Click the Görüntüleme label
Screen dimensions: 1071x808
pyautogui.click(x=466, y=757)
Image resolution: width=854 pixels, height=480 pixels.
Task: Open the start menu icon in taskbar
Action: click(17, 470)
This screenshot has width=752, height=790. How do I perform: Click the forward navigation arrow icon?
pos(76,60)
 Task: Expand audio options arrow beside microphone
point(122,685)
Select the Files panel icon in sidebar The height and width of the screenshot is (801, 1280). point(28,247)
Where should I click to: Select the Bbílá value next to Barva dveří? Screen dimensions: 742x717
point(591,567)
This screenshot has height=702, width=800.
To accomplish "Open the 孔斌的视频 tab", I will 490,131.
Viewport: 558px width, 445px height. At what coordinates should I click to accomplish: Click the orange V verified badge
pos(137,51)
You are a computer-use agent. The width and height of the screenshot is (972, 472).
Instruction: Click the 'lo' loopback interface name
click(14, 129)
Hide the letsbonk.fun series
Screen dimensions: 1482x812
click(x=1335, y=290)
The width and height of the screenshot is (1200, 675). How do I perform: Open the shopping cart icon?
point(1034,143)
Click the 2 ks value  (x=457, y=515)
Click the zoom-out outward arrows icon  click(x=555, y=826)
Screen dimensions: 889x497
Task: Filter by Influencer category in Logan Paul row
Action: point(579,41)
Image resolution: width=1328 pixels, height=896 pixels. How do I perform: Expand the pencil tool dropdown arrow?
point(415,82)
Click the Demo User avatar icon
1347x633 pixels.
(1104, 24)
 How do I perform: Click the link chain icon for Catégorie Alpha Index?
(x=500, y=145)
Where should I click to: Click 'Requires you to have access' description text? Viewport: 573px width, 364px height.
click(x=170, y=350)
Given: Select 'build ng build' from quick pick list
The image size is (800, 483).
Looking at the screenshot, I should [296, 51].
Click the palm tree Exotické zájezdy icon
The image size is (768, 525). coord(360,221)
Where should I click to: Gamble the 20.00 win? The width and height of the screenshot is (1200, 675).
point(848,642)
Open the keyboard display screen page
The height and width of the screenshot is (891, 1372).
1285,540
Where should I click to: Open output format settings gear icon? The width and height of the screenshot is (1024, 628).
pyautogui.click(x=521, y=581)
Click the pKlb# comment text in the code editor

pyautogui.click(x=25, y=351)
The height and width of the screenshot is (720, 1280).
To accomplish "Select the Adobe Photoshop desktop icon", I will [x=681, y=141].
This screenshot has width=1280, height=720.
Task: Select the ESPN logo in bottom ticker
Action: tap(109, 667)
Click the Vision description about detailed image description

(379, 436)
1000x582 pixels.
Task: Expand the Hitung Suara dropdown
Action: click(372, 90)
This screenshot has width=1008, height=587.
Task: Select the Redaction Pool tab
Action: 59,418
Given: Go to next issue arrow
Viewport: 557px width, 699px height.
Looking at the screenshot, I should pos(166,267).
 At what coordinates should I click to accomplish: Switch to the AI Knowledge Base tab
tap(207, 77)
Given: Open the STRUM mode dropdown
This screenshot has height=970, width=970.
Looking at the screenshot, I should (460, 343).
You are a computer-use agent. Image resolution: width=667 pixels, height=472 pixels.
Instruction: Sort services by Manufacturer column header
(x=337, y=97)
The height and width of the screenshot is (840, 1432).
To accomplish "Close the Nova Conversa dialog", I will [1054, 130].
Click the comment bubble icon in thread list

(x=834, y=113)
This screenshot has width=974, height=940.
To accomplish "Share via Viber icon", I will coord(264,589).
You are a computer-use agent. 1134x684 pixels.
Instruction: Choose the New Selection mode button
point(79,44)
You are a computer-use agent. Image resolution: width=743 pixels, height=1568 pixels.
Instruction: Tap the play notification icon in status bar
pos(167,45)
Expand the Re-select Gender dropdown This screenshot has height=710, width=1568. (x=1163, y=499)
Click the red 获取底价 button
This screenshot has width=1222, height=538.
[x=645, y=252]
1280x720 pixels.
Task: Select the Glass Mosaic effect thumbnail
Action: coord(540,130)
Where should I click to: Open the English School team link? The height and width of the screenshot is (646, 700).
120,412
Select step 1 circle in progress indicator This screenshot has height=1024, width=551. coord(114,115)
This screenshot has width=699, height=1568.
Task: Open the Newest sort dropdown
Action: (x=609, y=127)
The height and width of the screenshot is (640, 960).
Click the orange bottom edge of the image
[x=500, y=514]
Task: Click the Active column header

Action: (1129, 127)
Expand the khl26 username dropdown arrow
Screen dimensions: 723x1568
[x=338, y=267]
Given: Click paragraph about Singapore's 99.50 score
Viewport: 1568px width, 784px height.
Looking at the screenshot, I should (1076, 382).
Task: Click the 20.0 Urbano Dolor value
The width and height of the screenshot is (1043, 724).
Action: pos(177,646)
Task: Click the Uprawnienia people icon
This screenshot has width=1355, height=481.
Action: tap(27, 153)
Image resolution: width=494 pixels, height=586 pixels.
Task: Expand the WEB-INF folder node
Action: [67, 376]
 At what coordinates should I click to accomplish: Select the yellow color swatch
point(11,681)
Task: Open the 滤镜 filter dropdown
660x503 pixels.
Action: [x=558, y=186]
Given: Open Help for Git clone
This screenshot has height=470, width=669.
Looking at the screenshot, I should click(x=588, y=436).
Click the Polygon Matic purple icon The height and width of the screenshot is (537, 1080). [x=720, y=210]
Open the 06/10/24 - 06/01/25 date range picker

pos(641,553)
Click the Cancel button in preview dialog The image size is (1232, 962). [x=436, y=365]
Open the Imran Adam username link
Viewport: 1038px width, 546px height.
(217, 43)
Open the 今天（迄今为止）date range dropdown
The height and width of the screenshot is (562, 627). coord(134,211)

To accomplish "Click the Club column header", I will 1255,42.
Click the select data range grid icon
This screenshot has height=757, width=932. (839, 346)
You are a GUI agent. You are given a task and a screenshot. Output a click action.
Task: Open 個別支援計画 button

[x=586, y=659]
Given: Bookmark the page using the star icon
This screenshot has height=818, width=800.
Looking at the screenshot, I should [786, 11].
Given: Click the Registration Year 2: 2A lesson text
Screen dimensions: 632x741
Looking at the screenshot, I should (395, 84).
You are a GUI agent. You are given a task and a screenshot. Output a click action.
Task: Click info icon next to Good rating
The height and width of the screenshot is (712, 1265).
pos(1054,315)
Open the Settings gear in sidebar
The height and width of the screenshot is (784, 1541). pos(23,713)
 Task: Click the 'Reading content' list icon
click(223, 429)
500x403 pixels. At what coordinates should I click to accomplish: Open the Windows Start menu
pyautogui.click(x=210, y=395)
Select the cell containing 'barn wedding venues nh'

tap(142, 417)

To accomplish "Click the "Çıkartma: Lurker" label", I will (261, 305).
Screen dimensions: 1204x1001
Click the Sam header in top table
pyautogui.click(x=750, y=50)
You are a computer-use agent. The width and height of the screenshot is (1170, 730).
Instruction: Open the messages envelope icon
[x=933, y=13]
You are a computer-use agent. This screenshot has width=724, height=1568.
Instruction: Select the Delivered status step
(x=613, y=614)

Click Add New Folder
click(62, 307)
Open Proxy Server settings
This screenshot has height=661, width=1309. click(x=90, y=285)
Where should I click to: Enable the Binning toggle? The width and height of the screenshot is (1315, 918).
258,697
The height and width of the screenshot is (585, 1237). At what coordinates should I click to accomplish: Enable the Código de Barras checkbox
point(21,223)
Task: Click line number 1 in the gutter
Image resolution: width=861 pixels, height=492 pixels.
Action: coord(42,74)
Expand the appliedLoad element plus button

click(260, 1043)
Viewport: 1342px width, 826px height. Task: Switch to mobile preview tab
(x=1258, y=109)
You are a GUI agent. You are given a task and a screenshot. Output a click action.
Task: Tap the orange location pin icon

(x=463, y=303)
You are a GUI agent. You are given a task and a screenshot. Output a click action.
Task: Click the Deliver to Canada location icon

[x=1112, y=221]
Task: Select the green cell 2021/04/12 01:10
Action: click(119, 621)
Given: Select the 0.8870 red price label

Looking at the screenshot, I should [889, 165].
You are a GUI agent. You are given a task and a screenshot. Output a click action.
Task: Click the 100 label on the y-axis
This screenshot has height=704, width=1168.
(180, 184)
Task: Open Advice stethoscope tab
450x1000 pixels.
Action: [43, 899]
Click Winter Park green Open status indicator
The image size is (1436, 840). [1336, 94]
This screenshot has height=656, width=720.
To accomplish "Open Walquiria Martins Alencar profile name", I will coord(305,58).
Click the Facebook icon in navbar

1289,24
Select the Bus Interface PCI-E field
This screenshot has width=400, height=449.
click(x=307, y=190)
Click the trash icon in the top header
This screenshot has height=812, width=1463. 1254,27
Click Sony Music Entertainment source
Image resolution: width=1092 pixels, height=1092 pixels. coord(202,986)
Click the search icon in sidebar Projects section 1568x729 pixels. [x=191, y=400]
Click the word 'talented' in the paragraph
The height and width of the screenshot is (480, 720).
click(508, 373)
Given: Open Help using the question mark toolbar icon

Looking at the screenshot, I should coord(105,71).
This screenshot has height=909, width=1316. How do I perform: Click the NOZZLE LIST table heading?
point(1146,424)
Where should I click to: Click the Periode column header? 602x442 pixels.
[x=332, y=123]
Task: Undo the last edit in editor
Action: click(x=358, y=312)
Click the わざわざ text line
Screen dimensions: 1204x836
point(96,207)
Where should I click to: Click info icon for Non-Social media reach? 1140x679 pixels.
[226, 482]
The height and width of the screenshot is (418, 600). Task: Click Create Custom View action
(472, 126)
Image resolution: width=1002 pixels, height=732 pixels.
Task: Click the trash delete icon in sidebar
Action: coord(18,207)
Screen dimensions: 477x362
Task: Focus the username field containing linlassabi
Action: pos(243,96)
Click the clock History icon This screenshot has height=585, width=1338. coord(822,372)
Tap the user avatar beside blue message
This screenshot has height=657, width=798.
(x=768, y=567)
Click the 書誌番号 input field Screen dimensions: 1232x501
_ _ _ _ _ _ _
## Your task
Filter the records above down to the lines containing "computer".

## Answer section
You are a computer-use agent. The width and height of the screenshot is (972, 472).
You are a computer-use agent. Image resolution: width=667 pixels, height=472 pixels.
You are a computer-use agent. 1134x684 pixels.
You are a computer-use agent. Image resolution: width=743 pixels, height=1568 pixels.
You are a computer-use agent. The width and height of the screenshot is (1170, 730).
You are a computer-use agent. This screenshot has width=724, height=1568.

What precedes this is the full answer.